8.5 Translational gene correction by base/prime editing (2023)
Jang et al. (Molecular Therapy – Nucleic Acids; published Mar 2023; https://doi.org/10.1016/j.omtn.2023.02.009) demonstrated modeling and correction of HPRT1 mutations using CRISPR base editors and prime editors. In patient fibroblasts carrying a frameshift (c.333_334ins(A)), an optimized prime editing system achieved ~14% correction and restored HPRT protein/activity as assessed by selection assays and enzymatic readouts (jang2023therapeuticgenecorrection pages 2-4, jang2023therapeuticgenecorrection pages 6-7).
9) Current applications and real-world implementations
9.1 Standard management
- Urate lowering: allopurinol lowers serum uric acid and reduces stone risk but does not improve movement disorder/neurobehavioral features (bairddaniel2023singleelectrodedeepbrain pages 1-2, reisz2023redbloodcells pages 5-7).

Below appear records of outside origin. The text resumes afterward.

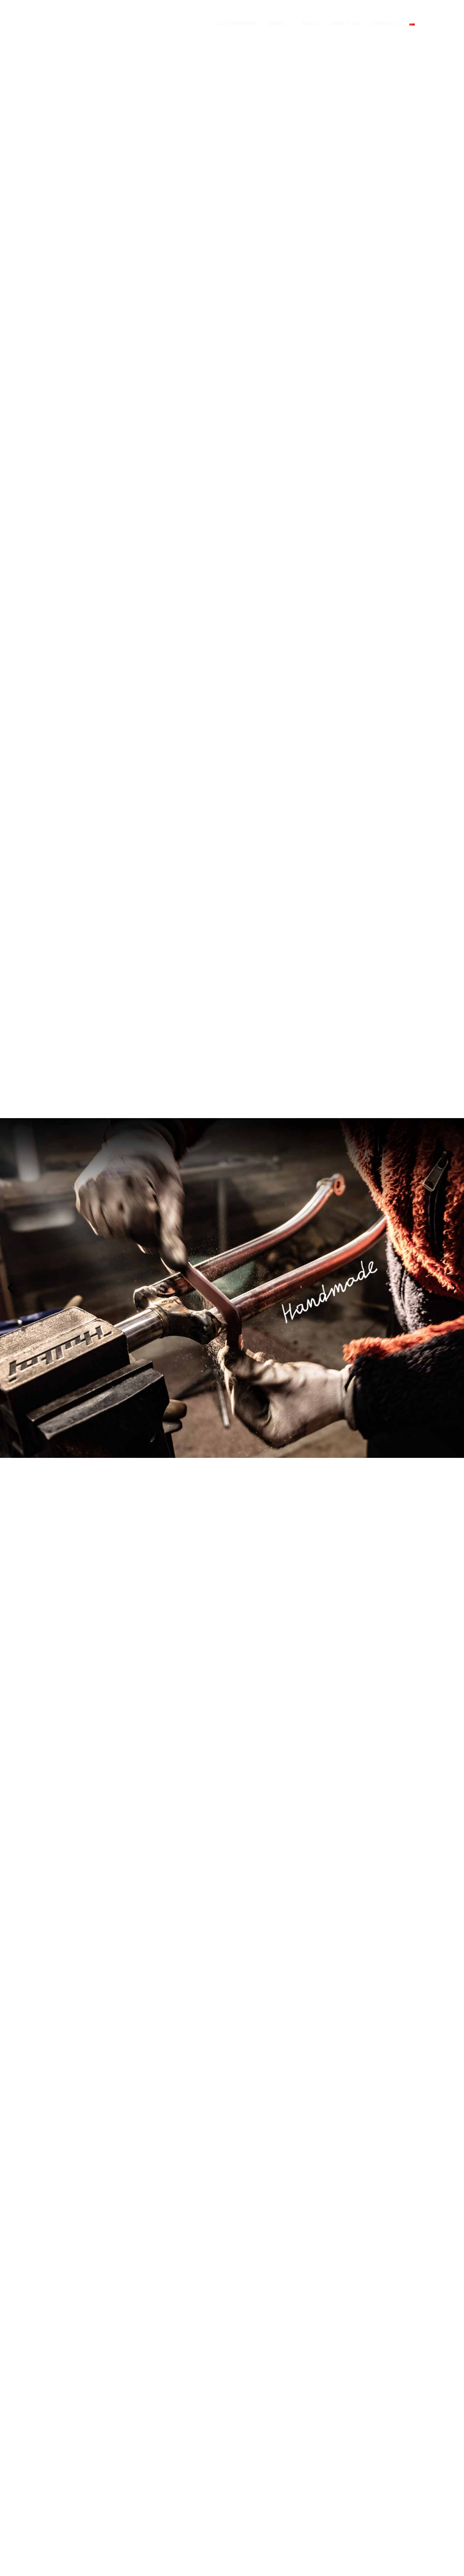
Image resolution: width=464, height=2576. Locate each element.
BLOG (310, 23)
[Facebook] (437, 24)
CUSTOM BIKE (236, 23)
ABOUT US (344, 23)
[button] (10, 1288)
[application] (288, 23)
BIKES (276, 23)
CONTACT (384, 23)
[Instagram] (447, 24)
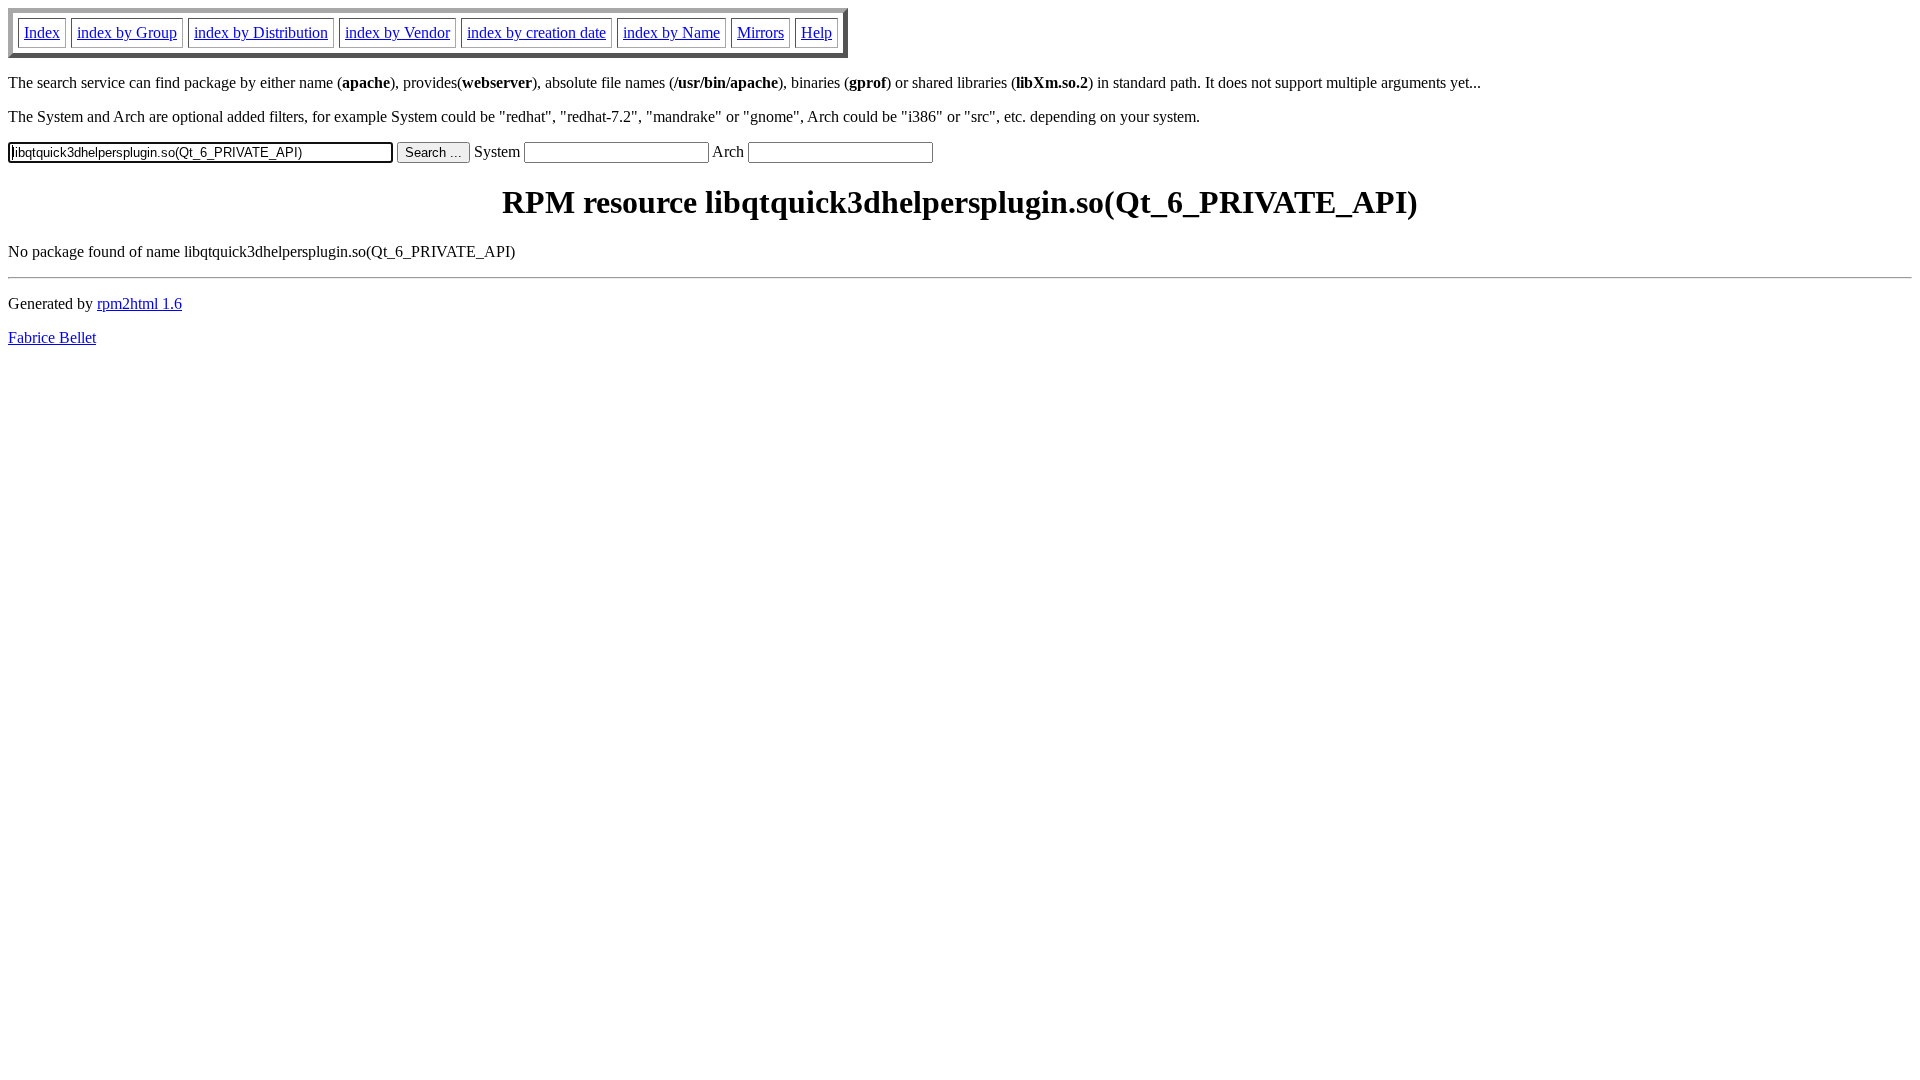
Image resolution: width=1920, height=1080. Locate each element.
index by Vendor (397, 32)
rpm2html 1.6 (139, 303)
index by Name (671, 32)
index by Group (127, 32)
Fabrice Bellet (52, 337)
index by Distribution (261, 32)
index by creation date (536, 32)
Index (42, 32)
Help (816, 32)
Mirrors (760, 32)
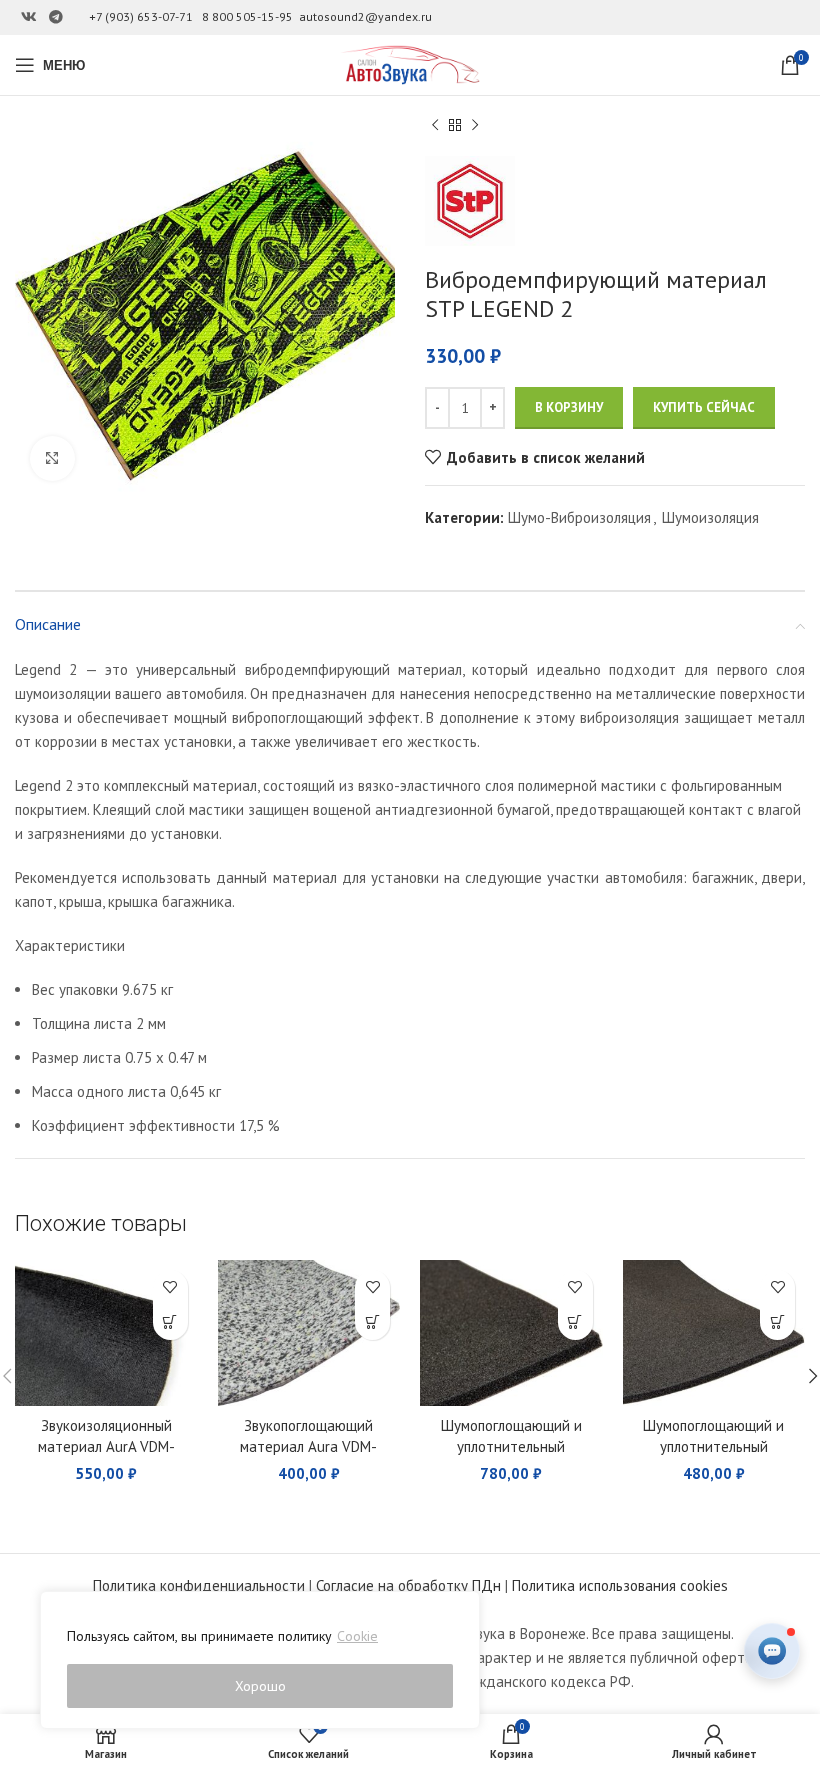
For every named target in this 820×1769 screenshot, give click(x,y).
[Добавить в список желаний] (170, 1287)
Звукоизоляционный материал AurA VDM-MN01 (106, 1446)
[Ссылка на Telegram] (56, 17)
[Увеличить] (52, 458)
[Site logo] (410, 63)
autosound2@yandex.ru (365, 16)
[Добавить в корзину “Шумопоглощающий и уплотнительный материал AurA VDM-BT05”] (777, 1322)
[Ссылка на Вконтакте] (29, 17)
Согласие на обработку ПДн (408, 1585)
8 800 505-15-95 (247, 16)
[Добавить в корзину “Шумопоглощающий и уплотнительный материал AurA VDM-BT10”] (575, 1322)
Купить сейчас (704, 407)
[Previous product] (435, 126)
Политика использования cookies (620, 1585)
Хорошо (260, 1686)
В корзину (569, 407)
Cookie (357, 1636)
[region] (260, 1660)
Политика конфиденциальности (199, 1585)
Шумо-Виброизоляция (579, 517)
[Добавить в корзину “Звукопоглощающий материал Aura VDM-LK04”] (372, 1322)
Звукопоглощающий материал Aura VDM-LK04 (308, 1446)
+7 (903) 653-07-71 (141, 16)
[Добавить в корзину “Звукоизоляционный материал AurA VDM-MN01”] (170, 1322)
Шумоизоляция (710, 517)
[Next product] (475, 126)
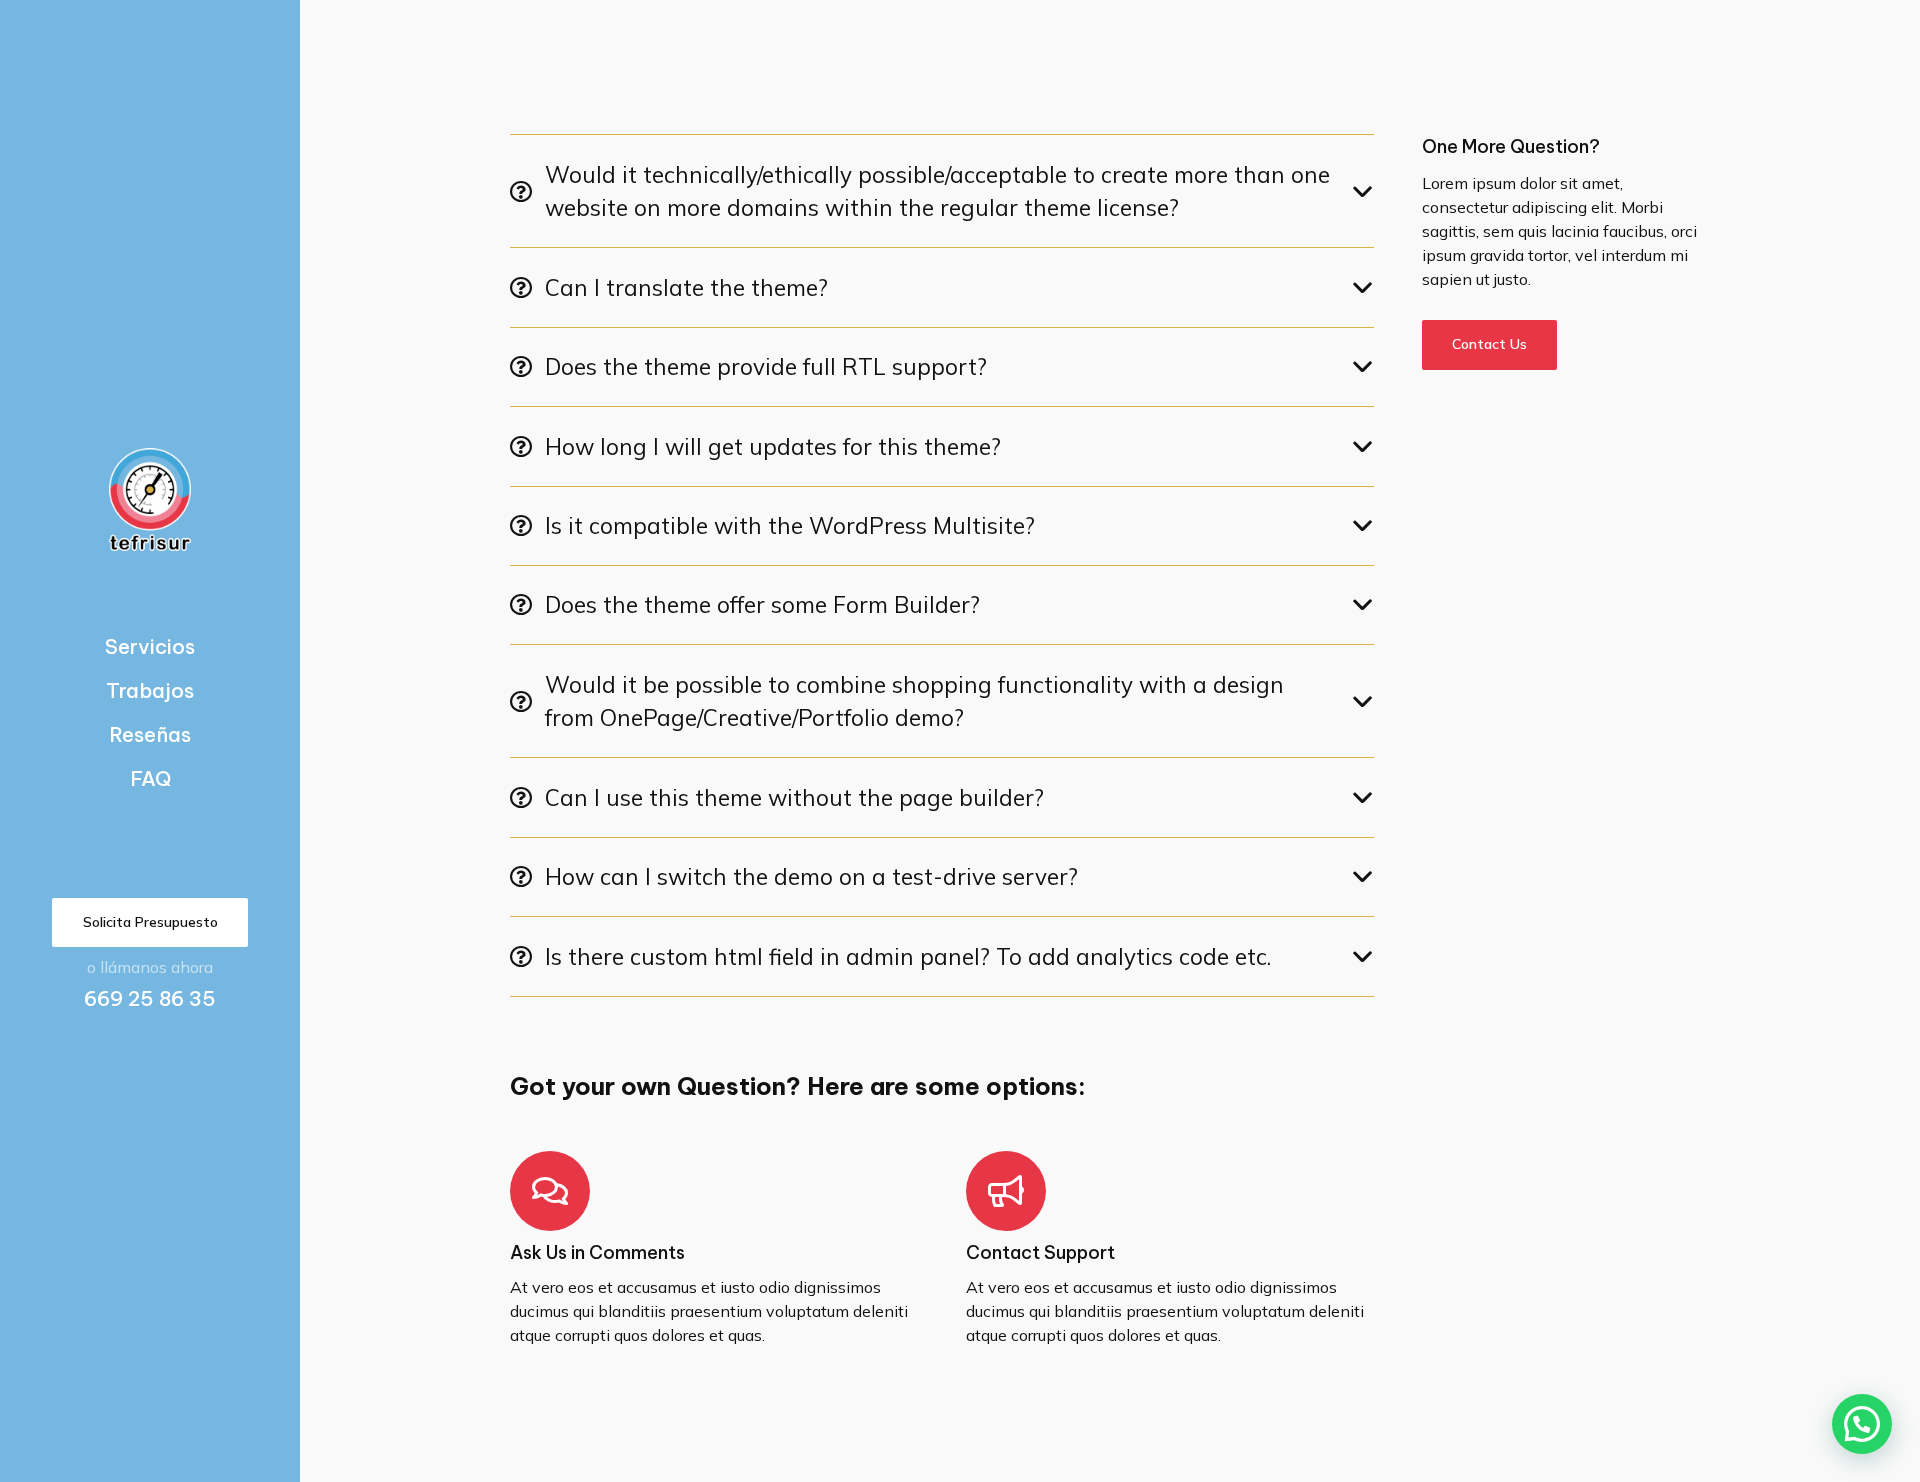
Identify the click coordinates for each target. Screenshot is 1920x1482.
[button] (1862, 1424)
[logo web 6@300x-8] (150, 499)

- Example real-world data: in a 2023 RBC multi-omics study of three affected siblings, serum uric acid at diagnosis was reported ~5–6.5 mg/dL (normal <2–4.5 mg/dL), and allopurinol normalized urate without improving movement disorder (reisz2023redbloodcells pages 5-7).
9.2 Neurosurgical circuit modulation
- Deep brain stimulation (DBS) of GPi: a 2023 report describes DBS targeting posterolateral GPi in two pediatric patients (ages 6 and 14) with medically resistant disease, with caregiver-reported reductions in dystonia and self-injury (bairddaniel2023singleelectrodedeepbrain pages 1-2). This is consistent with basal ganglia circuit involvement.
9.3 Emerging/experimental causal strategies
- Genome editing (base/prime editing): in vitro correction of endogenous HPRT1 mutations with functional rescue provides proof-of-principle for causal therapy, but editing efficiency in primary cells remains variable and delivery to relevant brain cell types remains a major translational barrier (jang2023therapeuticgenecorrection pages 6-7, jang2023therapeuticgenecorrection pages 7-8).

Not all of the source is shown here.